Brrrr. Cela m’inquiète bien, ma foi ! Tu feras dire à monseigneur que tu te rendras sur la brune au jardin.

Suzanne.

Tu comptes sur celui-là ?

Figaro.

Oh ! dame, écoutez donc ; les gens qui ne veulent rien faire de rien n’avancent rien, et ne sont bons à rien. Voilà mon mot.

Suzanne.

Il est joli !

La Comtesse.

Comme son idée : vous consentiriez qu’elle s’y rendît ?

Figaro.

Point du tout. Je fais endosser un habit de Suzanne à quelqu’un : surpris par nous au rendez-vous, le comte pourra-t-il s’en dédire ?

Suzanne.

À qui mes habits ?

Figaro.

Chérubin.

La Comtesse.

Il est parti.

Figaro.

Non pas pour moi ; veut-on me laisser faire ?

Suzanne.

On peut s’en fier à lui pour mener une intrigue.

Figaro.

Deux, trois, quatre à la fois ; bien embrouillées, qui se croisent. J’étais né pour être courtisan.

Suzanne.

On dit que c’est un métier si difficile !

Figaro.

Recevoir, prendre, et demander : voilà le secret en trois mots.

La Comtesse.

Il a tant d’assurance qu’il finit par m’en inspirer.

Figaro.

C’est mon dessein.

Suzanne.

Tu disais donc…

Figaro.

Que, pendant l’absence de monseigneur, je vais vous envoyer le Chérubin : coiffez-le, habillez-le ; je le renferme et l’endoctrine ; et puis dansez, monseigneur.

(Il sort.)



Scène III

SUZANNE ; LA COMTESSE, assise.
La Comtesse, tenant sa boîte à mouches.

Mon Dieu, Suzon, comme je suis faite !… ce jeune homme qui va venir !…

Suzanne.

Madame ne veut donc pas qu’il en réchappe ?

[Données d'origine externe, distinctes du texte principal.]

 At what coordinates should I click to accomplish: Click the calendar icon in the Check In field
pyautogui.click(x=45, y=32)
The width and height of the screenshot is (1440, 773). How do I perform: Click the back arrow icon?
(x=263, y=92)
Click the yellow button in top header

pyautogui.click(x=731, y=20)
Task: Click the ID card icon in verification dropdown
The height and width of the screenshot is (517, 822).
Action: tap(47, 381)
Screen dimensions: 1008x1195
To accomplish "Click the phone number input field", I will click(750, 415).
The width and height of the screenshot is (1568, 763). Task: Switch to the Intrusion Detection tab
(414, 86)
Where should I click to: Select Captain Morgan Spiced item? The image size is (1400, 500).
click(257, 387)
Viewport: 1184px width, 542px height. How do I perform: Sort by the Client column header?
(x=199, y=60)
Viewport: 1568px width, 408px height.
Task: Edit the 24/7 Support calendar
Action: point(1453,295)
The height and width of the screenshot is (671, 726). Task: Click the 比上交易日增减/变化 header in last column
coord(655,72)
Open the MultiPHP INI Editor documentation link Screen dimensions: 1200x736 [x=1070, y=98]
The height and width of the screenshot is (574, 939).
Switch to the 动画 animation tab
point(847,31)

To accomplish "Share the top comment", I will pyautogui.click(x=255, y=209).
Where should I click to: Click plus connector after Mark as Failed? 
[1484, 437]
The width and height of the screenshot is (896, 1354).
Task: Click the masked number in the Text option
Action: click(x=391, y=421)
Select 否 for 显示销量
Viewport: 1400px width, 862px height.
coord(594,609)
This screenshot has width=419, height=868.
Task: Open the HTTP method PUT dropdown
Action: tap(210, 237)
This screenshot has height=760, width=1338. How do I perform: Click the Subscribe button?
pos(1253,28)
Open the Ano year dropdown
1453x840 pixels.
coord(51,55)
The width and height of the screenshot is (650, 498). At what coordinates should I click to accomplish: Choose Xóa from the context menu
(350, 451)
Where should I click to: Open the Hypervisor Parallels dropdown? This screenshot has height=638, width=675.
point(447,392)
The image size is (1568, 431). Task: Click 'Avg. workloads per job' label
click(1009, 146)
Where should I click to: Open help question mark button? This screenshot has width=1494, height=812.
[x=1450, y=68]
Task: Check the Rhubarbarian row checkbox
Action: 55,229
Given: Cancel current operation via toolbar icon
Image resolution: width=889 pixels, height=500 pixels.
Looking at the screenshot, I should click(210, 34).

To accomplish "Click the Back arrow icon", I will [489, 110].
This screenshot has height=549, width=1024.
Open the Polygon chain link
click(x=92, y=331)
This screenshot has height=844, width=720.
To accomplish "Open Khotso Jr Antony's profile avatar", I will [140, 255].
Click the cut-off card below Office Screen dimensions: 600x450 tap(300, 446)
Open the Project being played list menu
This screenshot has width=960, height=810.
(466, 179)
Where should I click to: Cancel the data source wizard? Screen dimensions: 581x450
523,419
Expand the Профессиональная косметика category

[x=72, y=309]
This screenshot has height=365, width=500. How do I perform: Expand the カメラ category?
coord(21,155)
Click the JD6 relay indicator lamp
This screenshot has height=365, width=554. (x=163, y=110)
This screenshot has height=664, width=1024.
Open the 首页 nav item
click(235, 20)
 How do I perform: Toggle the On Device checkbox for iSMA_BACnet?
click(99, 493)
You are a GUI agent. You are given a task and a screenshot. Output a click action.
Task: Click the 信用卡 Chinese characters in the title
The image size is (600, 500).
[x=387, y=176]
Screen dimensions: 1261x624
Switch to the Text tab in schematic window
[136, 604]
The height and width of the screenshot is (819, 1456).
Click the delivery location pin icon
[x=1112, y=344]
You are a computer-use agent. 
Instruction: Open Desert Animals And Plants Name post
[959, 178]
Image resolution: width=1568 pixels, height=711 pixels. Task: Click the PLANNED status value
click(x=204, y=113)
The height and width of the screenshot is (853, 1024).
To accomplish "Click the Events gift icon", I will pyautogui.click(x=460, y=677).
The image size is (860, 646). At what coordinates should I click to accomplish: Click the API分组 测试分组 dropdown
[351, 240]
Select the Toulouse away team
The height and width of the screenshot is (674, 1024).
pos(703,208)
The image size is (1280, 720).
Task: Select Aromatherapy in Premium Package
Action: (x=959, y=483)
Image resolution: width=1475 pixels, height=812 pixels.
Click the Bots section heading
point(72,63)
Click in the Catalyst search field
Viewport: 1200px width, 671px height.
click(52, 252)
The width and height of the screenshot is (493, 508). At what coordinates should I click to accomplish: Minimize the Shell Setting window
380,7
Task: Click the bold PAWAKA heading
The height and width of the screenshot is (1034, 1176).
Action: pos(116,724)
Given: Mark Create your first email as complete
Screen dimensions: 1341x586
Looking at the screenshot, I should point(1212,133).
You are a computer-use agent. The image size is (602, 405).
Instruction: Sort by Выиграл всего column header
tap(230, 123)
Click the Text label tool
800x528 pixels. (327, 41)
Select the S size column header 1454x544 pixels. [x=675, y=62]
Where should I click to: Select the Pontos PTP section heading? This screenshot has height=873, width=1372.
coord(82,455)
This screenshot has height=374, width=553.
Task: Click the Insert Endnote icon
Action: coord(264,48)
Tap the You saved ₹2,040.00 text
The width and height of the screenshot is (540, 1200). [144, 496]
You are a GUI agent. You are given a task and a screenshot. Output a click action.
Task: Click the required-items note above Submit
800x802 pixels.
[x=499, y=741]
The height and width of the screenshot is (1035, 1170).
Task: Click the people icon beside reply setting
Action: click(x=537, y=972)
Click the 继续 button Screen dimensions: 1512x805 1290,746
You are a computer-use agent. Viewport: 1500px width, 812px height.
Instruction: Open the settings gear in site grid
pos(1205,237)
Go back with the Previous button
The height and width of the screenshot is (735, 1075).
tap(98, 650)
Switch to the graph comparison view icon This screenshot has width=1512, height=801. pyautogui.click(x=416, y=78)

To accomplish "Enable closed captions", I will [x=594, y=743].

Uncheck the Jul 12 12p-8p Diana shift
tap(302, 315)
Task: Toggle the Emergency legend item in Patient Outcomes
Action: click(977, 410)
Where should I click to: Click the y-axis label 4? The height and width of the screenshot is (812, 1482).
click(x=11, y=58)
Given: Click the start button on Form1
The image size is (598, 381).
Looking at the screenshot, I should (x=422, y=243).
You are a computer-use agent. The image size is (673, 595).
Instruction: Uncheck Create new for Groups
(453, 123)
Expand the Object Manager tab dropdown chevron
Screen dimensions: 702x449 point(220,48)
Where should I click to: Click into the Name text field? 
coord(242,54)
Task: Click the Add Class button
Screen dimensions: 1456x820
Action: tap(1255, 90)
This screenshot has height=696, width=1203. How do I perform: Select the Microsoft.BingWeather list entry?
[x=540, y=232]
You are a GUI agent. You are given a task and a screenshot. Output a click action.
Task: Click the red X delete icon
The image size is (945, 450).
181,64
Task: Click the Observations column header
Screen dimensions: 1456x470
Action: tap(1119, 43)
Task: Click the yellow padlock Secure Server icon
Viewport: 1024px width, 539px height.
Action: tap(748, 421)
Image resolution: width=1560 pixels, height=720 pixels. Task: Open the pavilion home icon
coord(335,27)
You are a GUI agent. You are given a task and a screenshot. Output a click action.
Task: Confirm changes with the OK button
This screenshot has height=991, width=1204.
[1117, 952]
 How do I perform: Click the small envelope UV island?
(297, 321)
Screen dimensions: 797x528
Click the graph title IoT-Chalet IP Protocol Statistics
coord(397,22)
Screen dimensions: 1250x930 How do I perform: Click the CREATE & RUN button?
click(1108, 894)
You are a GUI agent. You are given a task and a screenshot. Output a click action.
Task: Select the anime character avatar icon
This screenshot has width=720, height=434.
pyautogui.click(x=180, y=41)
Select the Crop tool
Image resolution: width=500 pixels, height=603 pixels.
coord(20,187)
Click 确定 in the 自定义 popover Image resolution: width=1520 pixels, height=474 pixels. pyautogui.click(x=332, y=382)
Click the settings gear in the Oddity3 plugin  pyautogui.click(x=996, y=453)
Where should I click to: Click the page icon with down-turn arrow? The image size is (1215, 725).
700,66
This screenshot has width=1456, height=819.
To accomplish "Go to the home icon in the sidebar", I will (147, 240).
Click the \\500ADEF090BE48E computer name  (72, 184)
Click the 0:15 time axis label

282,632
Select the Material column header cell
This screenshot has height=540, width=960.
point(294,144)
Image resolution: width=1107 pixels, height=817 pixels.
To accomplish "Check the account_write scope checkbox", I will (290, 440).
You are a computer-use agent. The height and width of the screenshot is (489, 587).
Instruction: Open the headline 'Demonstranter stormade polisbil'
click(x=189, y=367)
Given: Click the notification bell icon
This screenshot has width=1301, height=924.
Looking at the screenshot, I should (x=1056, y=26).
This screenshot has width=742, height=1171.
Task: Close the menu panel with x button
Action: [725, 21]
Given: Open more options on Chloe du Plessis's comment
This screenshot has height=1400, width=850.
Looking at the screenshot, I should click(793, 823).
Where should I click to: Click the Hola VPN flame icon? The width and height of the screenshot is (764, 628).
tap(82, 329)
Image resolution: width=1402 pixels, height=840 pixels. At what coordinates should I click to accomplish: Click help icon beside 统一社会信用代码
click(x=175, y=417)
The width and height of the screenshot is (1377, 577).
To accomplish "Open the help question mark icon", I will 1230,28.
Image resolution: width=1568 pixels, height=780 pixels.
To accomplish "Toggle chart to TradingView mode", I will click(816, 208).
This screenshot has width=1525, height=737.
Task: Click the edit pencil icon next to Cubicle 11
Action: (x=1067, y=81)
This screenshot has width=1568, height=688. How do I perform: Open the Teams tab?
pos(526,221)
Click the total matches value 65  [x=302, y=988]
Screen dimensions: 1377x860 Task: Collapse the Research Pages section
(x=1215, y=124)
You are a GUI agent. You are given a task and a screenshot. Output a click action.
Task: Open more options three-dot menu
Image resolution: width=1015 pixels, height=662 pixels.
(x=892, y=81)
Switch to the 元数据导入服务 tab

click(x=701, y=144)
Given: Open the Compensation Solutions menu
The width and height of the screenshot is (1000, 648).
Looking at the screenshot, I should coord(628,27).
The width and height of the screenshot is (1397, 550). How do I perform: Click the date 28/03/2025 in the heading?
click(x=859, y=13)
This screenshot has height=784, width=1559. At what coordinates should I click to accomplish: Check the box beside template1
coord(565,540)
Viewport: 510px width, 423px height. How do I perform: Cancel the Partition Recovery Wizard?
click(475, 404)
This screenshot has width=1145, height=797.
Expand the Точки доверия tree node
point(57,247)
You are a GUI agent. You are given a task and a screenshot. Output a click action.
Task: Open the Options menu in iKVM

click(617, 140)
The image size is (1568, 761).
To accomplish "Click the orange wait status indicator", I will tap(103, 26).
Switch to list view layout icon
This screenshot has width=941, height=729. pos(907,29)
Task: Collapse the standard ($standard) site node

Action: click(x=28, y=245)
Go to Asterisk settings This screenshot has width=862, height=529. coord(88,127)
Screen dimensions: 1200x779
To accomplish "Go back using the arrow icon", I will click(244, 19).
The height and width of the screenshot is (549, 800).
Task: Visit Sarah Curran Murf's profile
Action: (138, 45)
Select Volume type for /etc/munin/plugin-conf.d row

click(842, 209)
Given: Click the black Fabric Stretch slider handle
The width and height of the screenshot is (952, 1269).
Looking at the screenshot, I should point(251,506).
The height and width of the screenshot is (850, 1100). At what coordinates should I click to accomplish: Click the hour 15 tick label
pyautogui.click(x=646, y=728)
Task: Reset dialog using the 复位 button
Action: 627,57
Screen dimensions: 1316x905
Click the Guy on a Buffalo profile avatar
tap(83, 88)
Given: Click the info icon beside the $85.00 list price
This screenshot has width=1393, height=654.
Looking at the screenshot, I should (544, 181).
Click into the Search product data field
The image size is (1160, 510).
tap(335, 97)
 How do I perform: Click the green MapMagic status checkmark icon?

La Comtesse rêve devant sa petite glace.

Moi ?… tu verras comme je vais le gronder.

Suzanne.

Faisons-lui chanter sa romance.

(Elle la met sur la Comtesse.)
La Comtesse.

Mais c’est qu’en vérité mes cheveux sont dans un désordre…

Suzanne, riant.

Je n’ai qu’à reprendre ces deux boucles, madame le grondera bien mieux.

La Comtesse, revenant à elle.

Qu’est-ce que vous dites donc, mademoiselle ?



Scène IV

CHÉRUBIN, l’air honteux ; SUZANNE, LA COMTESSE, assise.
Suzanne.

Entrez, monsieur l’officier ; on est visible.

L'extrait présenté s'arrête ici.